Honramos la memoria con flores y velas y con la conciencia de que preservar la vida es un acto de fe. En una sociedad donde la inmediatez suele reemplazar a la reflexión, aprender a usar con responsabilidad el número 9-1-1 es tan vital como encender una vela por nuestros difuntos.
La Ciudad de México, corazón de la tradición del Día de Muertos, se vuelve espejo de esa dualidad. Este año, la Catedral Metropolitana abrió sus puertas al misterio y la contemplación. En la penumbra, la luz temblorosa de las velas guía a los visitantes por un recorrido simbólico entre pasado y eternidad. Catrinas, reliquias y criptas invitan a recordar que la muerte no es el final, sino una forma distinta de presencia.
El altar es una escuela de memoria y responsabilidad. Cada objeto —pan, retrato, cruz, papel picado— tiene su razón de ser. No hay improvisación ni descuido, porque de ese orden nace el sentido. Del mismo modo, atender correctamente una emergencia, marcar el 9-1-1 con serenidad, describir el hecho con precisión y permitir la intervención oportuna, es un acto de orden social y amor a la comunidad.

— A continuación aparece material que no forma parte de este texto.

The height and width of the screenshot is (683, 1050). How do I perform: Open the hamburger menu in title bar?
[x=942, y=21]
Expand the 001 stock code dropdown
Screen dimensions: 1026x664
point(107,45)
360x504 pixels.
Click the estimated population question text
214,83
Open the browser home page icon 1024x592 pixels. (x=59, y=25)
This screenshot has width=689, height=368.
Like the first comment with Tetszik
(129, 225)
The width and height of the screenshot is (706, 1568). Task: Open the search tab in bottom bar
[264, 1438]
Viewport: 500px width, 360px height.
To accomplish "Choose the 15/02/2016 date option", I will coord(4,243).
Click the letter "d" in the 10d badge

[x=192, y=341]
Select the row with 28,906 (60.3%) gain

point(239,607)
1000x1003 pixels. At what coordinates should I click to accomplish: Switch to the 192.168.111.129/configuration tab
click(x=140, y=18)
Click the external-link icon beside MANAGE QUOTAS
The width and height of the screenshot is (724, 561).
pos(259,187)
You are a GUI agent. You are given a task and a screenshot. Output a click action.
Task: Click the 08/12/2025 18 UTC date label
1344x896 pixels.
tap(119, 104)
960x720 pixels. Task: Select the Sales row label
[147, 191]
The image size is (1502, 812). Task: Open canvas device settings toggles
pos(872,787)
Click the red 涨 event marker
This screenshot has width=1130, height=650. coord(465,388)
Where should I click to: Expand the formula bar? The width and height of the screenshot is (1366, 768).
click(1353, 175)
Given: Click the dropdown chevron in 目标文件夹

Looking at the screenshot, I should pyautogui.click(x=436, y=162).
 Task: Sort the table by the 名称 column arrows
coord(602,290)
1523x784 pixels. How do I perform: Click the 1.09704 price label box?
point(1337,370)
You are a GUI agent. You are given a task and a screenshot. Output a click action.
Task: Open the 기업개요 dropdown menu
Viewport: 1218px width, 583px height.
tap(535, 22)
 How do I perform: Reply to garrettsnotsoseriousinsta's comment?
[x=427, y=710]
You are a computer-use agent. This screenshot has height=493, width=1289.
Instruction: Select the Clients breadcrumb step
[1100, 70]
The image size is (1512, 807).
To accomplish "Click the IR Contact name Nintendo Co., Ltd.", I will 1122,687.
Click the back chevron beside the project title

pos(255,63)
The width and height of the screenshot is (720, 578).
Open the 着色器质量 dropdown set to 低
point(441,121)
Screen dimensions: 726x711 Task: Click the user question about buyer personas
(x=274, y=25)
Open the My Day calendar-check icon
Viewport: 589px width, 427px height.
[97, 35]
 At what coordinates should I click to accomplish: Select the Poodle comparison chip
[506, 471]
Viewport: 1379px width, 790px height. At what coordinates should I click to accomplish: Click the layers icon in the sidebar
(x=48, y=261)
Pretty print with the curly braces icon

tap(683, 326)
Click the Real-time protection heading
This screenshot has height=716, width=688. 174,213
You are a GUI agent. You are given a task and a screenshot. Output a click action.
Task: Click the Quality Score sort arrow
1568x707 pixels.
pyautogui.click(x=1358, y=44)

En el fondo, ambas prácticas —ofrenda y llamada de auxilio— pertenecen a una misma tradición espiritual: la de proteger la vida. Llamar por una emergencia, denunciar con prudencia, actuar con empatía, son gestos modernos del mismo impulso que mueve al creyente a encender una vela frente al altar familiar.
El sociólogo Émile Durkheim definía la religión como un conjunto de prácticas que unen a una comunidad en torno a lo sagrado. En México, esa sacralidad ha pasado de los templos a los gestos cotidianos: el respeto al altar, el saludo a los difuntos, la llamada.
Todas son expresiones de una misma conciencia colectiva que afirma la vida por medio del vínculo.
La tradición de vida que representa el 9-1-1 —donde cada día se atienden en promedio 4 mil 200 reportes— no se opone al Día de Muertos, sino que lo complementa. Una vela encendida pide memoria; una llamada oportuna exige presencia. Ambas construyen comunidad. La primera evita el olvido; la segunda evita la pérdida.